A new company behind Kafka development and a fascinating new high-throughput messaging framework making waves inspired me to go look at major ideas in Kafka design. Its strategy in general is to maximize throughput by having non-blocking, sequential access logic accompanied by decentralized decision making.
- A partition corresponds to a logical file which is implemented as a sequence approximately same-size physical files.
- New messages are appended to the current physical file.
- Each message is addressed by its global offset in the logical file.
- A consumer reads from a partition file sequentially (pre-fetching chunks in the background).
- No application level cache. Kafka relies on the file system page cache.
- A highly efficient Unix API (available in Java via FileChannel::transferTo()) is used to minimize data copying between application/kernel buffers.
- A consumers is responsible for remembering how much it has consumed to avoid broker-side book keeping.

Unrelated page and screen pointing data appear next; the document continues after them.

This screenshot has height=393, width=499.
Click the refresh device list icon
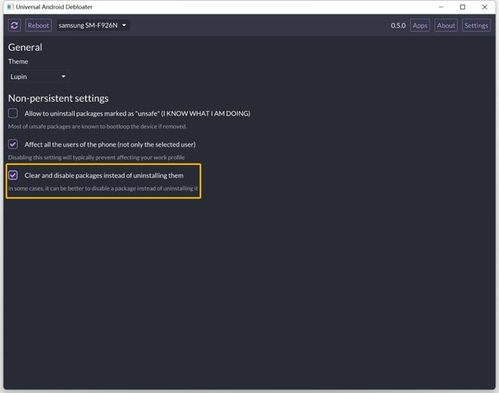(x=14, y=25)
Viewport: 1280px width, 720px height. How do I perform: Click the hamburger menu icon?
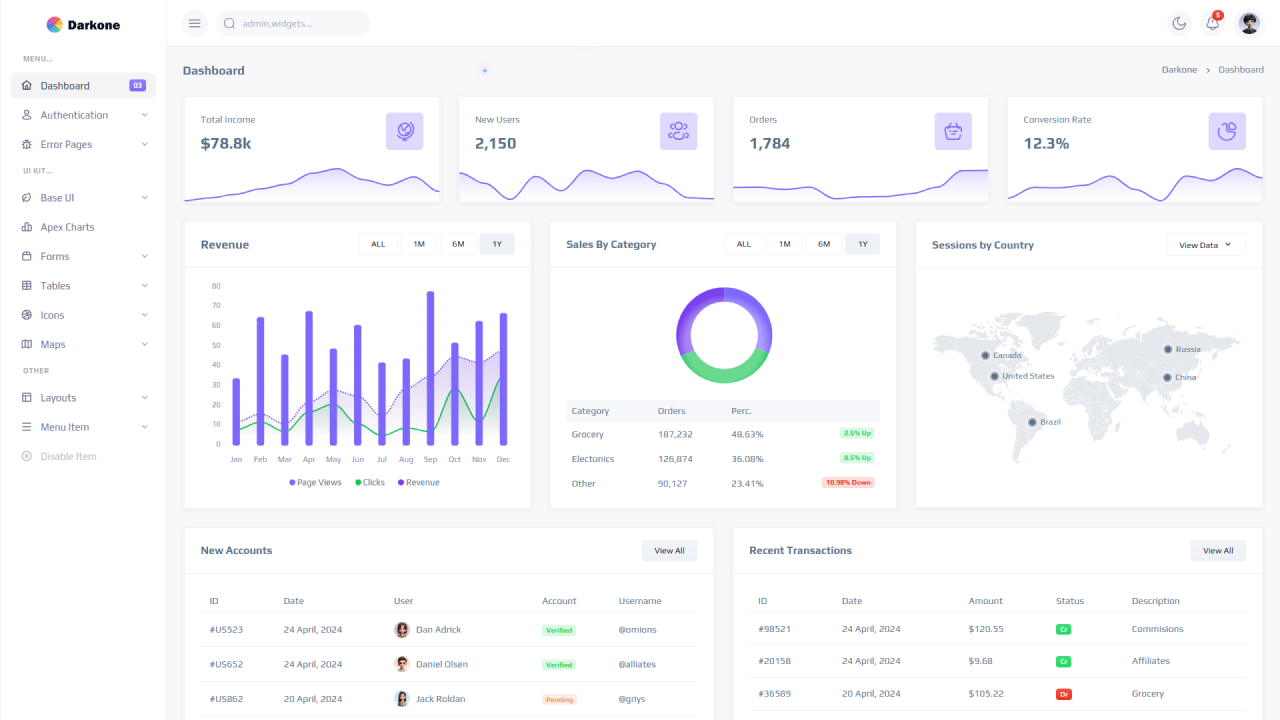coord(194,22)
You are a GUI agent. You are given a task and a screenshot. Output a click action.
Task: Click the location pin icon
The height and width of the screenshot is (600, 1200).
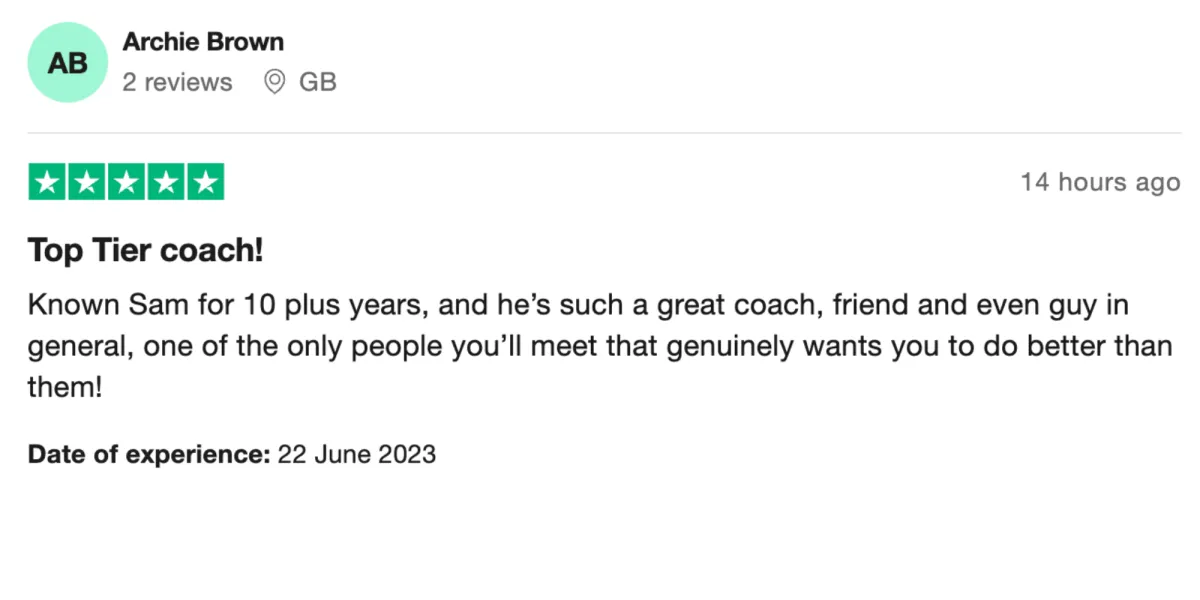pos(274,82)
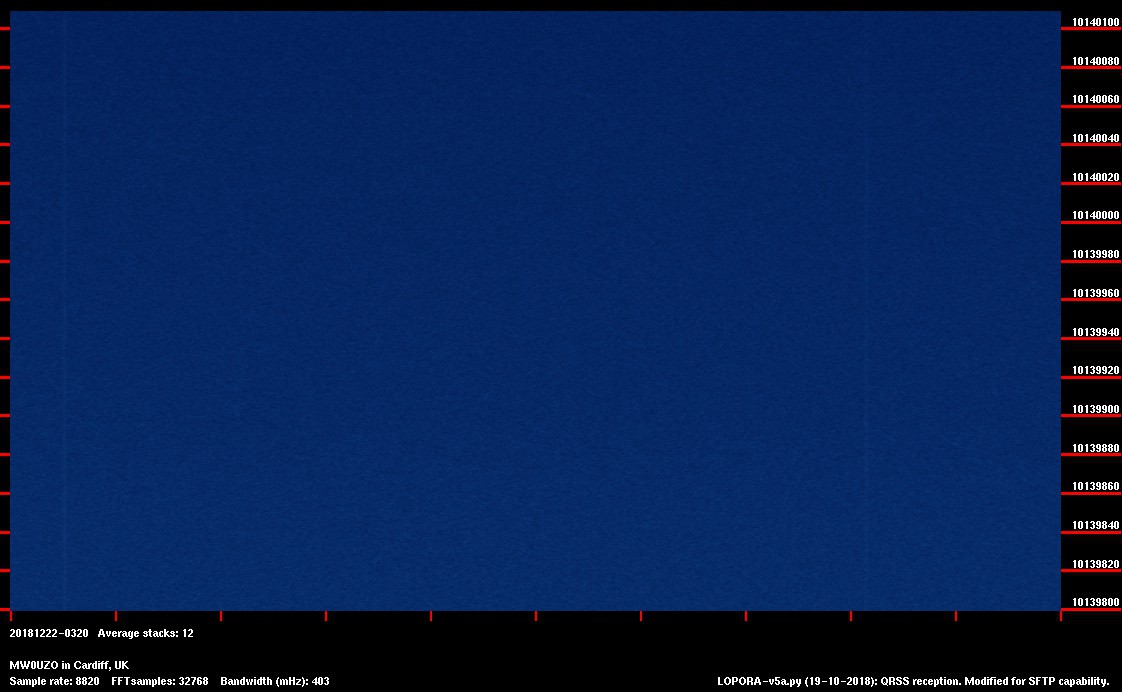This screenshot has width=1122, height=692.
Task: Select the 10139800 frequency label
Action: click(x=1095, y=602)
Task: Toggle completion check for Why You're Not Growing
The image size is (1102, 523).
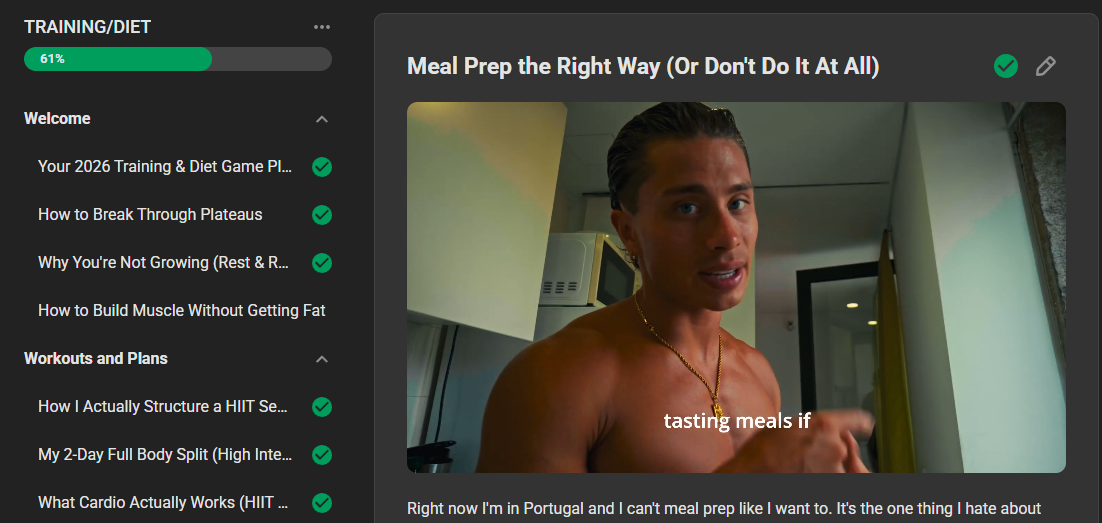Action: tap(322, 263)

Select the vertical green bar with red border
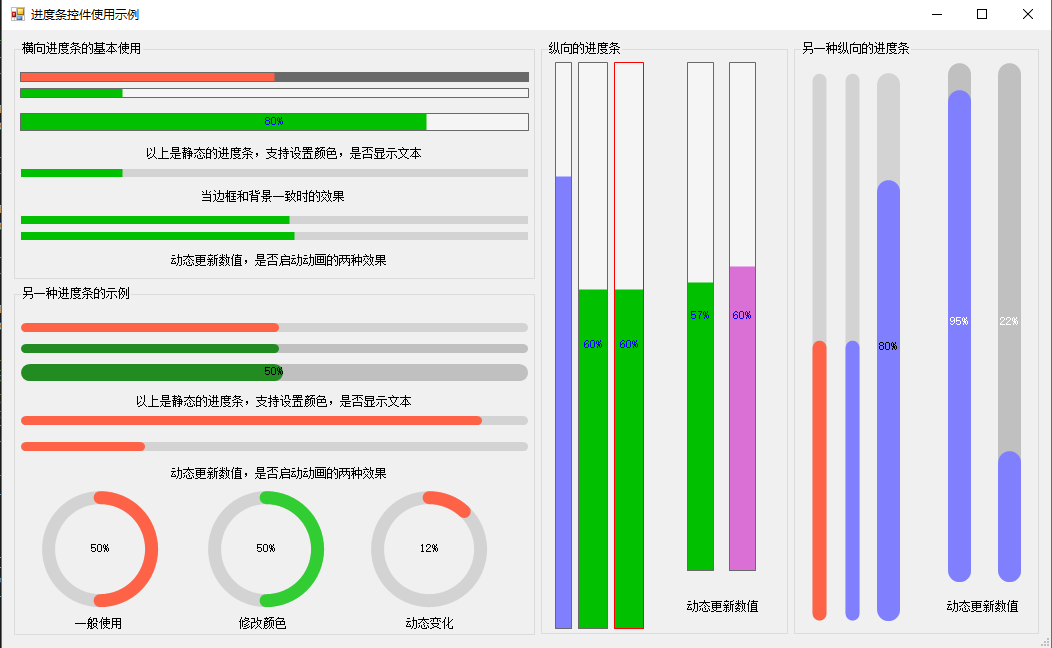[x=629, y=345]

- A message is deleted by the broker after a configured timeout (typically a few days) for the same reason.
- A partition is consumed by a single consumer (from each consumer group) to avoid synchronization.

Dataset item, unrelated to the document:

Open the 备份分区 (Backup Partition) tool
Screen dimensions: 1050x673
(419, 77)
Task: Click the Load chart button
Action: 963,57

- Brokers, consumers and partition ownership are registered in ZK.
- Broker and consumer membership changes trigger a rebalancing process.
- The rebalancing algorithm is decentralized and relies on typical ZK idioms.
- Consumers periodically update ZK registry with the last consumed offset.
- Kafka provides at least-once delivery semantics. When a consumer crashes the corresponding last read offset in ZK could lag behind. So the consumer that takes over will re-deliver the events from that window.
- Event-consuming application itself is supposed to apply deduplication logic if necessary.